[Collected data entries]
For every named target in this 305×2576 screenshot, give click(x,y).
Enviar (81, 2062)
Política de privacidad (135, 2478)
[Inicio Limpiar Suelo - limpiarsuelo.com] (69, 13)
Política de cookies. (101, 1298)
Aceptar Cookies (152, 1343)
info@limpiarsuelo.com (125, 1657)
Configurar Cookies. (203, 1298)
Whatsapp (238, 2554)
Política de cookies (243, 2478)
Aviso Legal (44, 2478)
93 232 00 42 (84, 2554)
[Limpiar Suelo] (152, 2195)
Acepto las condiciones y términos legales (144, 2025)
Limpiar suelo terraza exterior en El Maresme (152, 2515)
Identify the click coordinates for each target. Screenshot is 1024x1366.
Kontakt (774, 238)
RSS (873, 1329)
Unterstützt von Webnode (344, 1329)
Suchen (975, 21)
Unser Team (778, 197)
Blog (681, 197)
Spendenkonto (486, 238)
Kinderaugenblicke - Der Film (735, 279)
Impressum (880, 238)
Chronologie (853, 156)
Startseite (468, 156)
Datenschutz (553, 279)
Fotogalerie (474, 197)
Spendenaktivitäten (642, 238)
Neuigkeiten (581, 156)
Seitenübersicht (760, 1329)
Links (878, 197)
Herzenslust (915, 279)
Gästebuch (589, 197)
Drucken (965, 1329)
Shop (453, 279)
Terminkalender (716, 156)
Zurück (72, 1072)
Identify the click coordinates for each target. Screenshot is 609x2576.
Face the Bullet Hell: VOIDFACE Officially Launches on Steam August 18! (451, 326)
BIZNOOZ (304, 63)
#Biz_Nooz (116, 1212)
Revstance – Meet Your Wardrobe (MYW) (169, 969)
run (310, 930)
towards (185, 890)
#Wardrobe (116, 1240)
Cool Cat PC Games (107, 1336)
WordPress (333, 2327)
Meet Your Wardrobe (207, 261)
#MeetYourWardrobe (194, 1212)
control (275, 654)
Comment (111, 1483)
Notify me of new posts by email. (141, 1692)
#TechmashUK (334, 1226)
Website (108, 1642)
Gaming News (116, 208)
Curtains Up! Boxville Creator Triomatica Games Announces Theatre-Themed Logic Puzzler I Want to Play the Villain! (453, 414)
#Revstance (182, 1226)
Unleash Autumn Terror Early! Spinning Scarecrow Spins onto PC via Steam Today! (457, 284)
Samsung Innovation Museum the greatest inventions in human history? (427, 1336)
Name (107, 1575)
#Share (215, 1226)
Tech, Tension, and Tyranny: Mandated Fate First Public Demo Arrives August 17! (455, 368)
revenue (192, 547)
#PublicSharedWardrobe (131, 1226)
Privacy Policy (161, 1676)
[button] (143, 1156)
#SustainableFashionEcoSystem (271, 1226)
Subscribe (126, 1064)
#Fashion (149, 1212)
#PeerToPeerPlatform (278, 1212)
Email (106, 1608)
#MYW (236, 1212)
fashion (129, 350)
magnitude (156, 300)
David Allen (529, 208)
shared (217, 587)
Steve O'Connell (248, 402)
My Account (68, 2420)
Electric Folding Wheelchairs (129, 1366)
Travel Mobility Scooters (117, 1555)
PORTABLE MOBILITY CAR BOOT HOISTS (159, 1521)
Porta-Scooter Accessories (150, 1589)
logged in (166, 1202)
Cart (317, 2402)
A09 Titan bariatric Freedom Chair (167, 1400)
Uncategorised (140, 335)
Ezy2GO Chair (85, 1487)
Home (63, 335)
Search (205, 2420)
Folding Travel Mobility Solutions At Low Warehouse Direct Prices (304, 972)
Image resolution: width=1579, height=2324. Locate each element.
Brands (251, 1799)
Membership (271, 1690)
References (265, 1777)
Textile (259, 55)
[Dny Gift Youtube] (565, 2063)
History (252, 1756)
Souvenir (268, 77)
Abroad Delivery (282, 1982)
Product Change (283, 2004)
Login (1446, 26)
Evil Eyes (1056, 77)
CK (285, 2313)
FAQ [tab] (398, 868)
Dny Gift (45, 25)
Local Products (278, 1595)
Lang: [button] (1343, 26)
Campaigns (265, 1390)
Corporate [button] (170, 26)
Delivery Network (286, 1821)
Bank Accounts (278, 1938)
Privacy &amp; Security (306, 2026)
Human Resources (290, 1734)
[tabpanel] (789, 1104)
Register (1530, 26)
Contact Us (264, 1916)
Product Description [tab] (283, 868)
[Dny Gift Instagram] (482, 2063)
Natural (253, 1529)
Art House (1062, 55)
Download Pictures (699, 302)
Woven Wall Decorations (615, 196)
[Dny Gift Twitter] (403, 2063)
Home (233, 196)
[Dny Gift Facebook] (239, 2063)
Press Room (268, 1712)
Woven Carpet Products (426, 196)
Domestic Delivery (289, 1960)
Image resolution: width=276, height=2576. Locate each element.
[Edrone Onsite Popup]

◆ ASSIGNMENT ◆
Reproduce only the lines above spanning from the line containing "Folding Travel Mobility" through the line containing "Lang: [button] (1343, 26)", word for word.

◆ ANSWER BOX ◆
Folding Travel Mobility Solutions At Low Warehouse Direct Prices (304, 972)
Image resolution: width=1579, height=2324. Locate each element.
Brands (251, 1799)
Membership (271, 1690)
References (265, 1777)
Textile (259, 55)
[Dny Gift Youtube] (565, 2063)
History (252, 1756)
Souvenir (268, 77)
Abroad Delivery (282, 1982)
Product Change (283, 2004)
Login (1446, 26)
Evil Eyes (1056, 77)
CK (285, 2313)
FAQ [tab] (398, 868)
Dny Gift (45, 25)
Local Products (278, 1595)
Lang: [button] (1343, 26)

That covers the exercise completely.